また、令和5年10月1日からは消費税のインボイス制度が開始されました。正しく消費税を計算し、適正な課税の確保に向けた本格的な仕組みが始まっています。
輸出物品販売場(免税店)制度等
ショッピングセンターなどの特定の商業施設内に免税手続きカウンターを設置する事業者に免税販売手続きを代理させることができる「手続委託型輸出物品販売場」制度があります。承認免税手続事業者とは所轄税務署長の許可または承認を受けた業者のことです。
輸出物品販売場で免税対象品を購入した外国人旅行者の中には、購入後、国外に持ち出すことなく国内で横流しをするなどの不正も見られました。そこで令和7年度税制改正において、国内での横流し等の不正に対応する方針となっています。
登録国外事業者制度のインボイス制度への移行とプラットフォーム課税
「国外事業者が行う電気通信利用役務の提供」のうち「消費者向けの電気通信利用役務の提供」を行っているものに関しては、国税庁に登録された国外事業者から提供される当該役務のみが仕入税額控除の対象となっていました(登録国外事業者制度)。
この登録国外事業者制度は、令和5年10月以降、消費税のインボイス制度に移行されました。(登録国外事業者制度の廃止)これにより、従前の登録国外事業者においてはインボイス制度における登録番号を請求書に付すことになりました。
参考:国境を越えた役務の提供に係る消費税の課税関係について|国税庁
また、令和6年度税制改正により、国外事業者が「消費者向け」の電気通信役務の提供を行った場合は、デジタルプラットフォームを介するプラットフォーム業者が国外事業者に代わって消費税を納めることになりました。これは、「プラットフォーム課税」と呼ばれる課税方式です。対象となるプラットフォーム業者は、指定要件を満たした場合に届出書が必要となります。

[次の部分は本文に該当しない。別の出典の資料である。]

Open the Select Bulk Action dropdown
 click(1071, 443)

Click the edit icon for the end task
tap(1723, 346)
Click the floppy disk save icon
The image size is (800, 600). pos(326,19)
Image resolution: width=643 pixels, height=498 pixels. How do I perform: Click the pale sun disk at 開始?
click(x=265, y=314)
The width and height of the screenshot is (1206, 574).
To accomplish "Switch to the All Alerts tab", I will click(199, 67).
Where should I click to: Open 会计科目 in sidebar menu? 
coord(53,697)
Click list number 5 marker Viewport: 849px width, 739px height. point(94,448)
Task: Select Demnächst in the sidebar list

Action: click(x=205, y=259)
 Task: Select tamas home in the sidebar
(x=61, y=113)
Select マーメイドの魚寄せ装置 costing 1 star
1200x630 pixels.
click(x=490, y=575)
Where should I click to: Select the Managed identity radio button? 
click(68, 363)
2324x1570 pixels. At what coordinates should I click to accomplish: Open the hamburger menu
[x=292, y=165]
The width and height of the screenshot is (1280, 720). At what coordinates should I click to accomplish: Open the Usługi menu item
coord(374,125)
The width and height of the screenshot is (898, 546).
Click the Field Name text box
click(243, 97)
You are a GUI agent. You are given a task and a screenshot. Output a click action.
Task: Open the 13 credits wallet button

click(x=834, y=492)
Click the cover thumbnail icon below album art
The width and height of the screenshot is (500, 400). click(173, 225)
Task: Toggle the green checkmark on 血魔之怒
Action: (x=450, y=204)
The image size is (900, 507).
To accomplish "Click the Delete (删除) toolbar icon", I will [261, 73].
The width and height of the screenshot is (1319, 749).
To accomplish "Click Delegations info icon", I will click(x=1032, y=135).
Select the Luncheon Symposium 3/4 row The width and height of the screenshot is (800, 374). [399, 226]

この改正は令和7年4月1日以後に行われる電気通信役務の提供について適用されます。
参考:消費税のプラットフォーム課税について|国税庁、「消費税のプラットフォーム課税について」
芸能・スポーツ等の役務の提供の課税方法
国外事業者が国内において行う映画や演劇の俳優、音楽家などによる役務の提供を「特定役務の提供」と呼ぶことになっています。前述の通り、この「特定役務の提供」についてはリバースチャージ方式が適用されます。
参考:国境を越えた役務の提供に係る消費税の課税関係について|国税庁、
「国外事業者が行う芸能・スポーツ等に係る消費税の課税方式の見直しについて」
消費税の改正にはご注意を!
リバースチャージ方式、プラットフォーム課税などとあまり聞きなれない用語が多い消費税の制度ですが、いずれも適正に消費税が納税されるために導入されたものです。
令和6年度においても、リバースチャージ方式の経過措置は継続中であり、多くの企業が関係するものではありません。しかし、グローバル化が進み、国境をまたぐ取引が増え続ける中で消費税を正しく徴収する仕組みも理解しておきましょう。